Blend in all ingredients. Taste and add more mustard or vinegar if you need more ‘zest.’  Salad tastes great warm…and very good for leftovers.  I’m guessing there will not be much ‘leftover.’


YUMMERS!


**I have used all kinds of potatoes for this recipe.  I like the small red but the Yukon Gold and Idaho spuds are also delish.

Saturday, September 7, 2013

Fajita Night!



This recipe was inspired after a visit to a local eatery in downtown Tulsa.  The best part of this dining experience was spending some time with my daughter on an open air rooftop, sipping an iced water and looking out over the city.  The fajita salad I ordered was very tasty but shy on vegetables (really?) and I thought I could make it amazing in my own kitchen.  It's my new 'best dinner for guests' recipe.

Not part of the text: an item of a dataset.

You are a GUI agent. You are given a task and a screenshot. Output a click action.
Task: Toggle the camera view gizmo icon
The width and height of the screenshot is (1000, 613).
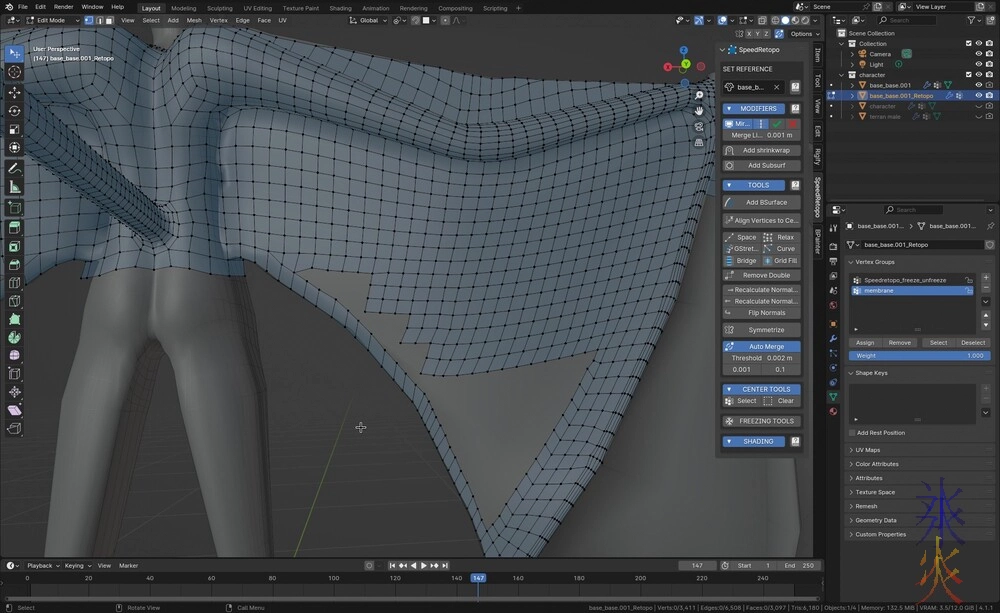699,126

There is a lot of wiggle room in the preparation of this salad.  Go with your staple favorites and I'll share with you the produce I use most often.  The salad is a bed of your favorite greens and topped with your favorite sauted veggies.  If you allow yourself some whole grains,  add a side of freshly seared corn tortillas and my infamous 'guacamole' made with a bit of avocado and alotta fresh green peas.  

Recipe in a nutshell:

Fresh salad layer:

Prepare your bed of salad and lots of it!  I used a variety of greens (artisan, Romaine, baby spinach) and toss in a full can of chopped tomatoes (no sodium added) with juice, sliced cucumber, shredded carrots, chopped zucchini and a handful of cherry tomatoes.  Sprinkle with your favorite balsamic vinegar and no-salt seasonings, toss, and keep chilled!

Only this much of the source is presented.